Mario Götze – / – Many thought Götze would be Germany’s or the tournament’s breakout young player but an injury sustained halfway through the season delayed his recuperation and the hierarchy of the squad his chance for playing time.  With Podolski’s influence in the squad seemingly waning Götze will no doubt feature after the tournament.  The question is how and where Löw will use him but with Götze’s talents the coach is spoiled for choice.

Mario Gomez – 3 –  Rarely has a German national team player in recent times been more divisive than Mario Gomez.  Strikers like Gomez are being used less and less in international football, making his selection a double edged sword.  On one hand his instinct for goals are second to none and he displayed that marvelously against Portugal and the Netherlands where he enjoyed the space and the service.  On the other, his limitations from a strict technical perspective hold the team back against defensively organized sides.  His reliance on the service around him can also lessen his effectiveness on the pitch as was the case against Italy but all things considered Gomez did well for himself with the opportunities presented to him.

Miroslav Klose  – 3 – Unlike Gomez, Klose has suited Germany’s system perfectly over the years but his age is beginning to show.  Löw left him out in the group stage without much of a problem bar a few cameo appearances at the end.  His performance against Greece though showed that with him on the pitch the other players benefit tremendously, particularly Özil, making his exclusion in the semi final a questionable decision by Löw.  He showed in the second half that he still has much to contribute after the team’s game improved considerably after Gomez had been taken out.

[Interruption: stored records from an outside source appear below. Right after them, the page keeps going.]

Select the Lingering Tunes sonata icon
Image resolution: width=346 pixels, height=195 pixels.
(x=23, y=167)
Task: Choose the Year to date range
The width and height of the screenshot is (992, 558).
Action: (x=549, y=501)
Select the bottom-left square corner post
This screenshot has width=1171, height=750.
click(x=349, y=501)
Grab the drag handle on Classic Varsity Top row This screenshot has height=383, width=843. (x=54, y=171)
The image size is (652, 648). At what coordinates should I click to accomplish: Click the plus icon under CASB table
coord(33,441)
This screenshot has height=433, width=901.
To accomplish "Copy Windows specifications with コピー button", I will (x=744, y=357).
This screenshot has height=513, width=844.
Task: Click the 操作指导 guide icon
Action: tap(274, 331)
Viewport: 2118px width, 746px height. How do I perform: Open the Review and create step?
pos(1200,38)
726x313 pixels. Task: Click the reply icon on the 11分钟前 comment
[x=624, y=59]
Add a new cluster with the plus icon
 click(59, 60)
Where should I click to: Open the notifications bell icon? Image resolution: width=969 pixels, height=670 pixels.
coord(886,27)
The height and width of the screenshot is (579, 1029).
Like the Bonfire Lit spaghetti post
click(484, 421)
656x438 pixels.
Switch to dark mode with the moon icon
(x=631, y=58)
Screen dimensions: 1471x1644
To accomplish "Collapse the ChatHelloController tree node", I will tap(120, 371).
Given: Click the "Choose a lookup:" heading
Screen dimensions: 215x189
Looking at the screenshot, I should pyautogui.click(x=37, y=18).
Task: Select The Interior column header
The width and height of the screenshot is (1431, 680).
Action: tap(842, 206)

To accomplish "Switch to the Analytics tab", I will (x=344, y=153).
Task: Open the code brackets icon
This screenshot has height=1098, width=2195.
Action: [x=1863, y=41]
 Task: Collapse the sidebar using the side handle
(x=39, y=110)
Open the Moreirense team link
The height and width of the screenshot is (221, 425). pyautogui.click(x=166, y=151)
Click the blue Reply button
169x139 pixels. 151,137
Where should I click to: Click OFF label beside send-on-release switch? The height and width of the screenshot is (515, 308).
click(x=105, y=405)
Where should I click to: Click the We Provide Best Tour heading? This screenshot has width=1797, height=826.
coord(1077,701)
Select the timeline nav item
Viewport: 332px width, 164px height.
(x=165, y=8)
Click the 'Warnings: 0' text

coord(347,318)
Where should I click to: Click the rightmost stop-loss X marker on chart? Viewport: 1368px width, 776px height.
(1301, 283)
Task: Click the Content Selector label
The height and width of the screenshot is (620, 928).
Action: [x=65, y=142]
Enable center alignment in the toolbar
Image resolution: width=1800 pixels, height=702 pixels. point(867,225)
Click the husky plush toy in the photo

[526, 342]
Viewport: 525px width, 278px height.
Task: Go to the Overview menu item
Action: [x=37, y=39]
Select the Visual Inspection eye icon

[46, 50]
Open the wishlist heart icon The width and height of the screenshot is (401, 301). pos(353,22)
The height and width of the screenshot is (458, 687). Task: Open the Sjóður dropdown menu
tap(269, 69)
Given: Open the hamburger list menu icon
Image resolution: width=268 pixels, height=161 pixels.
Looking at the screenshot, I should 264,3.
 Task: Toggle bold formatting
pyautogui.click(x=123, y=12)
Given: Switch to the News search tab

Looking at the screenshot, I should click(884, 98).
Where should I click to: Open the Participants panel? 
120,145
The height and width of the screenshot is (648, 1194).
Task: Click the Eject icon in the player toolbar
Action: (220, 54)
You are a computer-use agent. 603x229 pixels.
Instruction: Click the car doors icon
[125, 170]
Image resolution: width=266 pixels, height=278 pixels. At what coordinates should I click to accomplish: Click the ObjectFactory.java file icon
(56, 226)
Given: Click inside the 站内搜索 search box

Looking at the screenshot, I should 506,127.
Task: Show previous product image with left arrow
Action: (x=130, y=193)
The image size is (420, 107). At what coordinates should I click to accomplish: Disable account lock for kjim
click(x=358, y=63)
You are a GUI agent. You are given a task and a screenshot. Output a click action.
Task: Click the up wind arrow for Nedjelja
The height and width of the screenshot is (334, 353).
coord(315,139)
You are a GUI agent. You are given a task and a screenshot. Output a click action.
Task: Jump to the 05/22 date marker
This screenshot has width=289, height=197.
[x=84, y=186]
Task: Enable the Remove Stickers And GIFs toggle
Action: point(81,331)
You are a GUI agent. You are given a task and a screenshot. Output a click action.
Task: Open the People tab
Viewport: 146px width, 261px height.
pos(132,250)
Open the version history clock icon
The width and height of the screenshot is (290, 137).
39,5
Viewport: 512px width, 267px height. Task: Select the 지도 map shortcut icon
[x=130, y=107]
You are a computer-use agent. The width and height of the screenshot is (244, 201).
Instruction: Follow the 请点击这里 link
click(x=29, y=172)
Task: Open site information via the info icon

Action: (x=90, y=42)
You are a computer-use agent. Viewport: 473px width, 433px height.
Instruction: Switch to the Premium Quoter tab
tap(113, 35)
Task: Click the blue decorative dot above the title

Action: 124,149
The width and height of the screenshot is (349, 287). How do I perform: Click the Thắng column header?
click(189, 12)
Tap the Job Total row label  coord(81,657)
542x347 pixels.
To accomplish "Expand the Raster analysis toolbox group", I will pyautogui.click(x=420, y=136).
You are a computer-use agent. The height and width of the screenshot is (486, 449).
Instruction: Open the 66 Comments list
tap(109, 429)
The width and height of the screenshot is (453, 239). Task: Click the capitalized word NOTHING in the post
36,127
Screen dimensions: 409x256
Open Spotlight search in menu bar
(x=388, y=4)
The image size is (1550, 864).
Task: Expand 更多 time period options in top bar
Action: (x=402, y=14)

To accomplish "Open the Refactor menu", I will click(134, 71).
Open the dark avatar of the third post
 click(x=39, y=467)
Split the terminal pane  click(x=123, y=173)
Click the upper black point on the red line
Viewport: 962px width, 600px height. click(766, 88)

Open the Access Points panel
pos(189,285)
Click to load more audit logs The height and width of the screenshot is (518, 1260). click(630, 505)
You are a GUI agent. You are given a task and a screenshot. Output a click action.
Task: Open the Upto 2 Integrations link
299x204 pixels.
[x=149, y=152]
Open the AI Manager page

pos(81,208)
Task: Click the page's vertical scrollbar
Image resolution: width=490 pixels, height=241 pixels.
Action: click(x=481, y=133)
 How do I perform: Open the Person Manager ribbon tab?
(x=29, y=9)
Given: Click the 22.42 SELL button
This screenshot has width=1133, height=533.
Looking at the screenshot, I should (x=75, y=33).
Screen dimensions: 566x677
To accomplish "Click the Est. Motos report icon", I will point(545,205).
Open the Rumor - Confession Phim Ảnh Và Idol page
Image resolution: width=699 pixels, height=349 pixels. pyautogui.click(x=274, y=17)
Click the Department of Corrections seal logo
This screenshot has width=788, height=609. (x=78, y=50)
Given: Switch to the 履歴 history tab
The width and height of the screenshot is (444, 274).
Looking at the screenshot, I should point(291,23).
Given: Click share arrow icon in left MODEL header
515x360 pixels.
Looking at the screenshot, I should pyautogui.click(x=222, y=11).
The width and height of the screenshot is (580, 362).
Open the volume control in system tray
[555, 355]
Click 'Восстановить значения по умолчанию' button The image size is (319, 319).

Marco Reus – 2 – Reus is like a stick of dynamite when put on the pitch. Löw did not use him in the group stage but could have benefitted from integrating him in the team a bit earlier.  The pace, willingness to take players on and constant mobility  shown against Greece was a perfect remedy to Germany’s more cautious slow paced performance in the group stage, making him the ideal choice to play against Italy.  Löw decision to leave him out may prove to be his worst of the tournament but if one thing is certain it is that Reus is here to stay.

Andre Schürrle – 3 – Schürrle too had limited playing time at the EUROs and only featured in the quarterfinal against Greece.  He did exactly what the team needed from him in the first half, was bold, took on players and had shots at goal.  He fizzled a bit in the second and admittedly made some poor decisions but his impact was another breath of fresh air to what had come before, particularly in contrast to the disappointing Podolski.  For the time being, Schürrle will probably continue to be used off the bench but there is no reason why he couldn’t make that left wing spot his own in the months to come.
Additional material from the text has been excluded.